Sanofi’s long-term strategy rests on four pillars: reshape the portfolio, deliver outstanding launches, sustain innovation in R&D, and simplify the organization. Sanofi’s portfolio will be reshaped in three different ways. The company will sustain its position in diabetes and cardiovascular, vaccines, rare diseases, and emerging markets. In diabetes, Sanofi plans to develop its insulin franchise, which includes Lantus, Toujeo, and LixiLan, strengthen its pipeline through external opportunities (e.g. in-licensing agreements with Lexicon and Hanmi) and lead the market shift to managing diabetes outcomes. The company said that its collaboration with Google Life Sciences is a good example of the latter.

Sanofi’s Touejo (insulin glargine [rDNA origin]. a basal insulin for treating Type 1 and Type 2 diabetes mellitus, was approved in 2015, and is is a next-generation, once-daily basal insulin based on a broadly used molecule (insulin glargine), which is the active ingredient in Sanofi’s best-selling product, Lantus. Lantus had 2014 sales of EUR 6.3 billion ($7.2 billion) which faced patent expiry, effective in February 2015 in the US and in May 2015 in the European Union. Touejo’s sales are estimated at nearly $1.3 billion. Touejo was approved in the US in February 2015 and the European Union in April 2015 and was recently approved in Japan. LixiLan is a fixed-ratio combination of insulin glargine and lixisenatide, for treating Type II diabetes.

In the cardiovascular space, Sanofi points to Praluent (alirocumab), an example of a new class of anti-cholesterol drugs, a human monoclonal antibodie that inhibit proprotein convertase subtilisin/kexin type 9 (PCSK9), a protein that reduces the liver’s ability to remove low-density lipoprotein cholesterol (LDL-C), or “bad” cholesterol, from the blood. Based on estimates for 2019 sales, a recent Thomson Reuters analysis puts potential revenues at Regeneron Pharmaceuticals and Sanofi's Praluent (alirocumab) at $4.4 billion.

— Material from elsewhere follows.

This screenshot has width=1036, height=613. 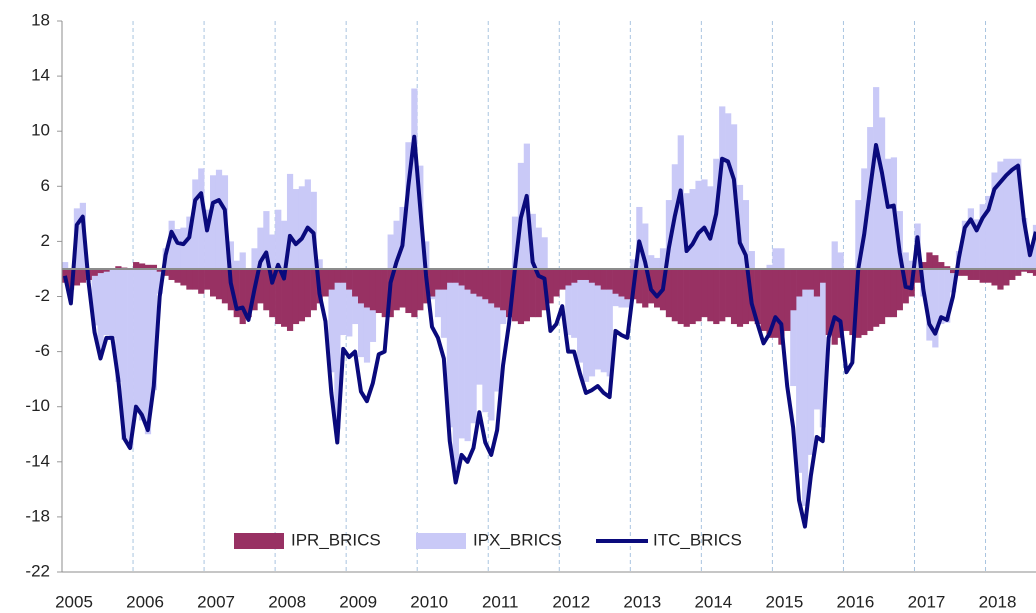 I want to click on x-tick-label: 2005, so click(x=74, y=602).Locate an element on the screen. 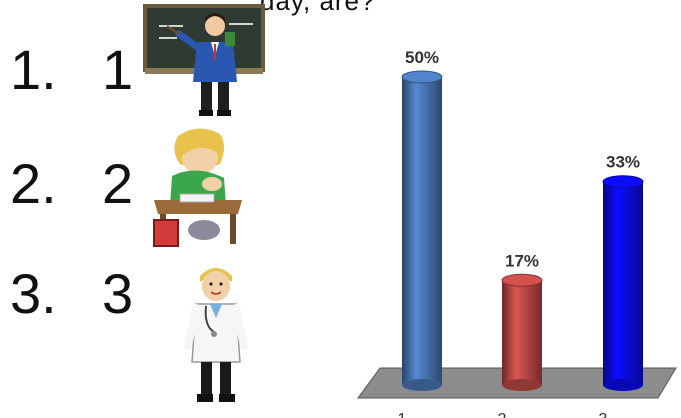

In the vaccines field, the objective is to grow faster than the market through the company’s Dengvaxia, flu, pediatric, and boosters vaccines.

Lastly, in emerging markets, the company intends to retain its position through greater focus on priority countries. In those regions, resource allocation will be prioritized, the industrial footprint will be adapted and dedicated innovations will be specifically developed.

Sanofi also said it will build competitive positions in multiple sclerosis, oncology, immunology, and consumer healthcare. In oncology, Sanofi plans to rebuild a competitive position by regaining critical mass. In order to achieve this goal, the company intends to maximize clinical assets, such as isatuximab in multiple myeloma, and restore a competitive pipeline through its strategic collaboration with Regeneron in immuno-oncology. In immunology, sarilumab in rheumatoid arthritis and dupilumab in atopic dermatitis and asthma will be the two pillars of a new franchise. In consumer healthcare, Sanofi plans to build scale through new categories of products and bolt-on acquisitions.

The company also says it Sanofi will explore strategic options for its animal health and European generics businesses. In animal health, Sanofi says that Merial has successfully returned to strong growth over the past six quarters and is currently one of the most profitable companies in its sector. “Nevertheless synergies are limited with other Sanofi businesses. Strategic options will also be explored for generics in Europe where geographic synergies are limited and market complexity is increasing. All options will be considered for these businesses including retention in the Group,” said the company

Sanofi’s growth will be driven by the launches that are scheduled for the next five years. Up to 18 new products are on track to arrive on the market by 2020. Among these, Sanofi projects that six key launches (Toujeo, Praluent, Dengvaxia, sarilumab, LixiLan, and dupilumab) could generate aggregate peak sales of EUR 12 billion to EUR 4 billion ($12.9 billion to $15 billion) by 2025.

Sanofi announced plans to continue to strengthen its R&D pipeline and evolve its R&D model based on project teams and alignment with its GBUs. The organization will also foster its existing R&D collaborations and increase its capacity for external innovation.